THE INPUT —
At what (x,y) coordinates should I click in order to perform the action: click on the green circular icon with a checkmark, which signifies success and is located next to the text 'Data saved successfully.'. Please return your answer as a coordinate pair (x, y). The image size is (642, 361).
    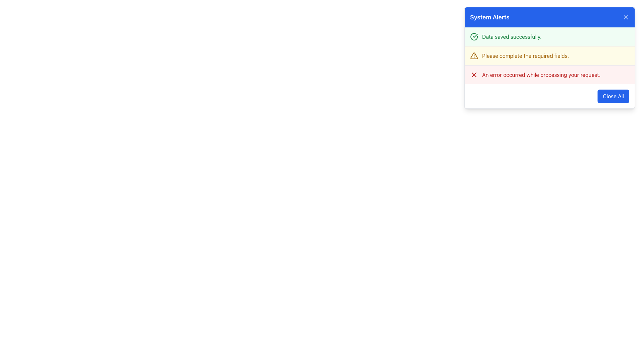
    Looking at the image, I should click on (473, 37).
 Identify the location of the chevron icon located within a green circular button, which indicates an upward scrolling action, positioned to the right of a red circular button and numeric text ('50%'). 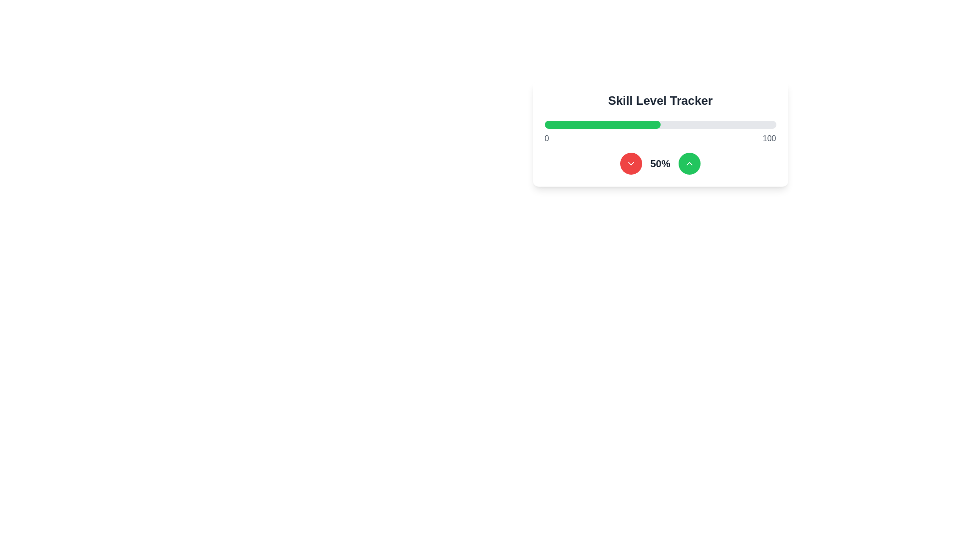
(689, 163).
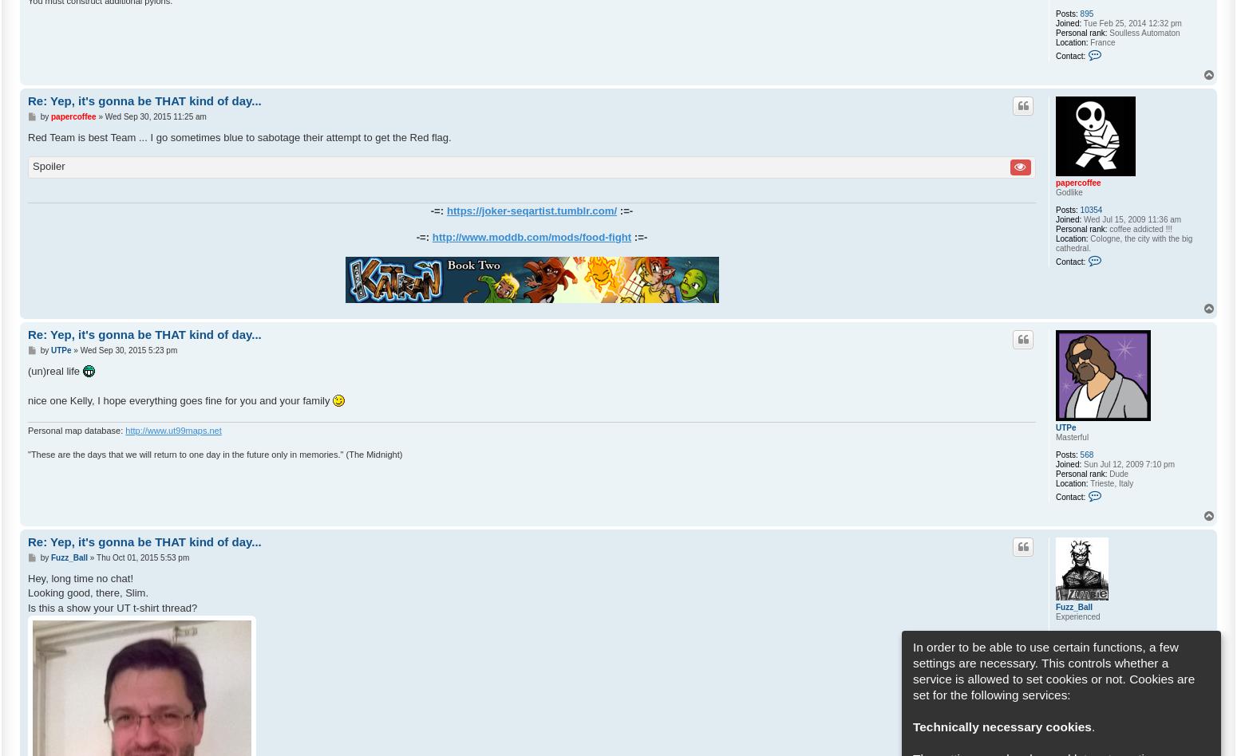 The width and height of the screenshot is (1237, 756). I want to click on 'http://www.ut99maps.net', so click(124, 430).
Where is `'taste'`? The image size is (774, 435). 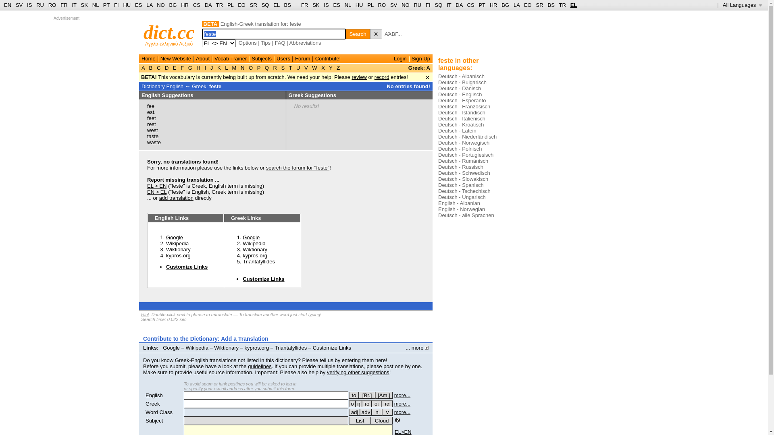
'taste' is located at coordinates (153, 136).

==

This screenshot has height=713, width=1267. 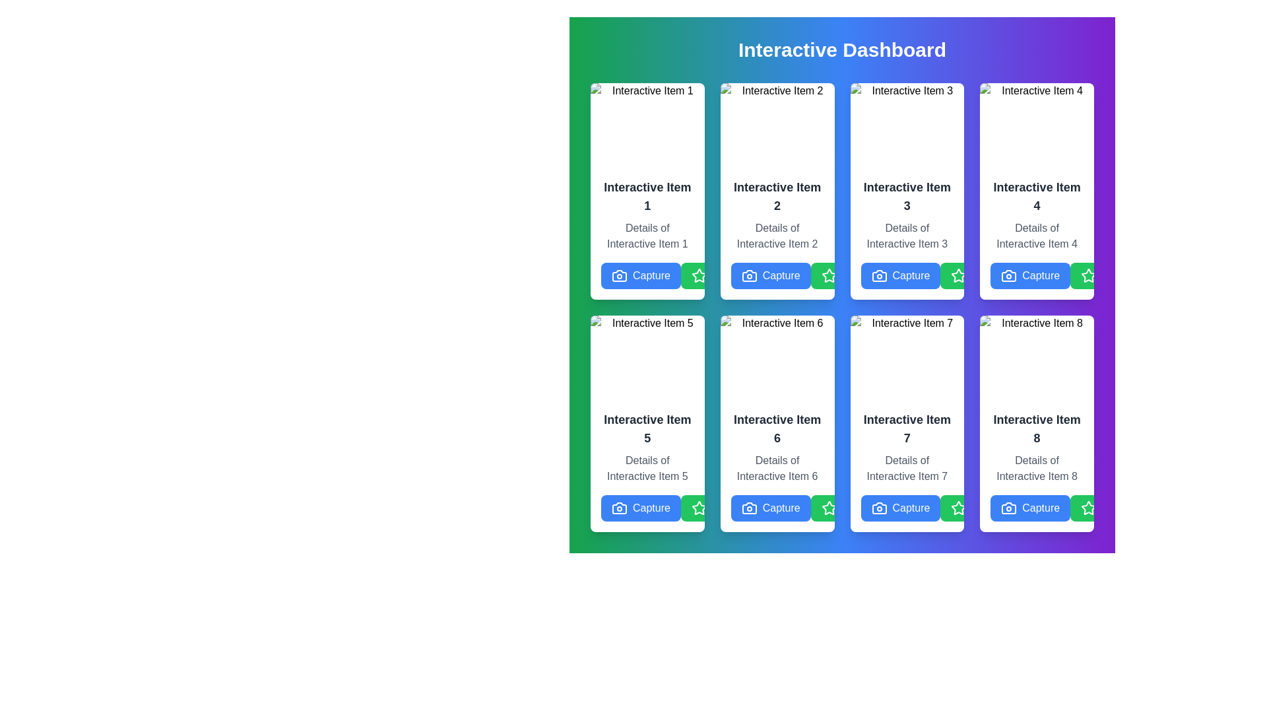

==

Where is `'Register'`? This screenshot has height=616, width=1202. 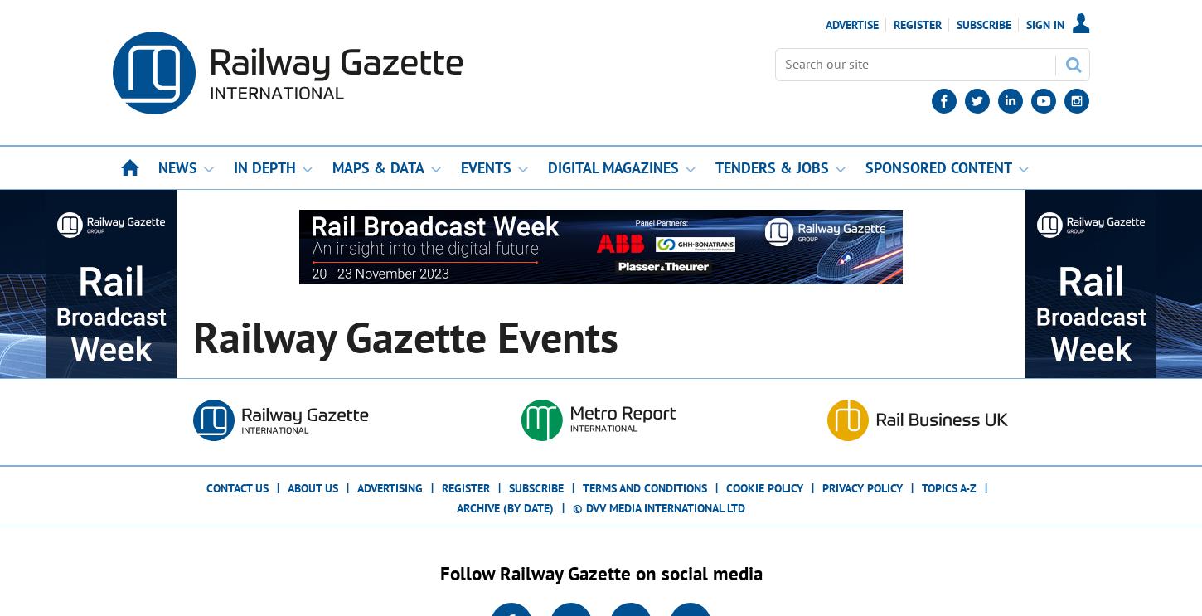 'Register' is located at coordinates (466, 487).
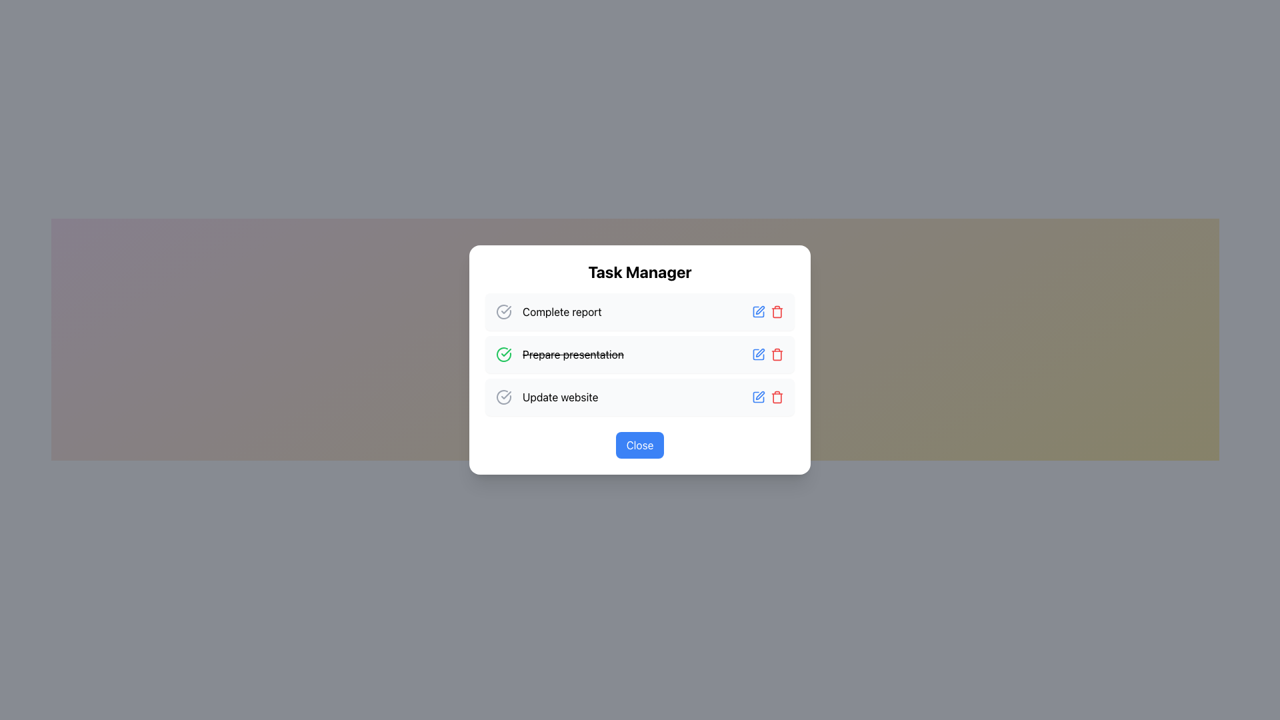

THE PROBLEM —
In the entries above, replace "image size" with "screenshot size" and leave everything else unchanged. Return everything from the line containing "At what (x,y)" down to the line containing "coordinates (153, 136).", without the pictures.

TASK RESULT —
At what (x,y) coordinates should I click in order to perform the action: click on the green circular icon with a checkmark, which signifies success and is located next to the text 'Data saved successfully.'. Please return your answer as a coordinate pair (x, y). The screenshot size is (642, 361).
    Looking at the image, I should click on (473, 37).
 Identify the location of the chevron icon located within a green circular button, which indicates an upward scrolling action, positioned to the right of a red circular button and numeric text ('50%'). 
(689, 163).
 The width and height of the screenshot is (1237, 756). I want to click on 'http://www.ut99maps.net', so click(124, 430).
Where is `'taste'`? The screenshot size is (774, 435). 
'taste' is located at coordinates (153, 136).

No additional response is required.